Actually, it is time to talk about the things that Vince Cable was talking about after he joined the Cabinet and before metaphors such as Europe being stuck in a blazing house began to dominate statements by the coalition.

And when it gets to the stage that advisers and economists seriously theorise that warmer-than-normal weather or a keen easterly breeze is to blame for a lack of growth in the country, it is probably time someone swapped their briefcases for shopping baskets.

I am sure that most politicians feel helpless and a sense of dislocation when they tune into the news to learn about the latest saga in this global economic drama. After all, that is what reading too much about economics does.

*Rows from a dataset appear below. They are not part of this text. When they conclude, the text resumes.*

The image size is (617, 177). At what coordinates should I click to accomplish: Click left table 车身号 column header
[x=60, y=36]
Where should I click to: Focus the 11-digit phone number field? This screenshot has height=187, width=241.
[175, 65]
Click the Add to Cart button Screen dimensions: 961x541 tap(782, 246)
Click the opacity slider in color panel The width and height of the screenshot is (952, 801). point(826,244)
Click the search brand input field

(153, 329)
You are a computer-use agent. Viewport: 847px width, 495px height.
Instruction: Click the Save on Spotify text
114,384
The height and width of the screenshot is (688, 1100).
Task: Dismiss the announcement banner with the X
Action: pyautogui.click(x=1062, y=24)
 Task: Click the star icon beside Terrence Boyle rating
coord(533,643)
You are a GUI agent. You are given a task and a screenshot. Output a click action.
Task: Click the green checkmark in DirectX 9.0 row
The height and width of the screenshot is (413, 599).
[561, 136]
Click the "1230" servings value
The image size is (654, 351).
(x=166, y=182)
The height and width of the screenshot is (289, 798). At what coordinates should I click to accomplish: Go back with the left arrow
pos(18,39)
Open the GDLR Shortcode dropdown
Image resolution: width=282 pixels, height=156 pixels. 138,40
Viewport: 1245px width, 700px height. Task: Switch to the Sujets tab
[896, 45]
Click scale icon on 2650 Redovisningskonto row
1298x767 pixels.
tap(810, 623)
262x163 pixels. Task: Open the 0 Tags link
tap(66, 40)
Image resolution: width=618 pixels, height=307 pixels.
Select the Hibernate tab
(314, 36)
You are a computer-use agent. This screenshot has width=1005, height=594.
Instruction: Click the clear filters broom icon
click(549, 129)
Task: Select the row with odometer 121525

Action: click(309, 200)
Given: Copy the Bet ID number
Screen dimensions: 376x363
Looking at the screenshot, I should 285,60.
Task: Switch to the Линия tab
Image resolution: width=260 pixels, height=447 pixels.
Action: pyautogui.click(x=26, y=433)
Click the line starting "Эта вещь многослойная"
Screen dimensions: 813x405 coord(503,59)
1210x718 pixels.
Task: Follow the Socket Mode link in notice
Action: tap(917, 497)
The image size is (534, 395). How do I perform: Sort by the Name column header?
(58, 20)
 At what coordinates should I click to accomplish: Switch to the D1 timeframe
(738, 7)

But it must not disguise the fact that there are practical things they can do to help businesses in their localities through deregulation — and there is something they can do right now to prevent the implementation of a scheme that the Federation of Small Businesses has termed 'anti-growth'.

I was invited by the National Asian Business Association to attend a Local Better Regulation Workship (LBRO) workshop to build relations between ethnic minority businesses and regulators, such as local authorities. And there was no mention of Europe or Goldman Sachs — just some common sense ideas to cut business people a bit of slack.

For example, it is vital that businesses have a strong working relationship with health and safety inspectors. This is precisely why it is the wrong time to extend its current systems of cost recovery.

The Health and Safety Exectutive (HSE) wants to include a fee for intervention, where an inspector will charge for the inspection and any subsequent actions when a material fault has been found.

The HSE itself estimates that it will cost a business at least £750 for an inspection. Furthermore, those businesses that wish to challenge the result of their inspection may have to cover the whole costs of the dispute if their complaint is not upheld. You would never guess that the HSE is facing a 35% budget cut, hey?

The idea to extend charges at this time is like giving a business people a slap in the face with a sterilised glove.

Cable told Reuters on Monday that "They [European leaders] now see light at the end of the tunnel."

The bad news that he must now comment about in the UK was summed up by Sonia Brown, of National Black Women's Network, at the event. She said: "Small businesses feel they are in a hole and there is no hope of getting out."

But the good news is that Brown's comments were a reaction to learning about HSE charges, which Cable can do something about.

Targeting changes to regulation, especially HSE's £750 charge for faults found during an inspection, until things are better in the economy, would make a real difference in the real world.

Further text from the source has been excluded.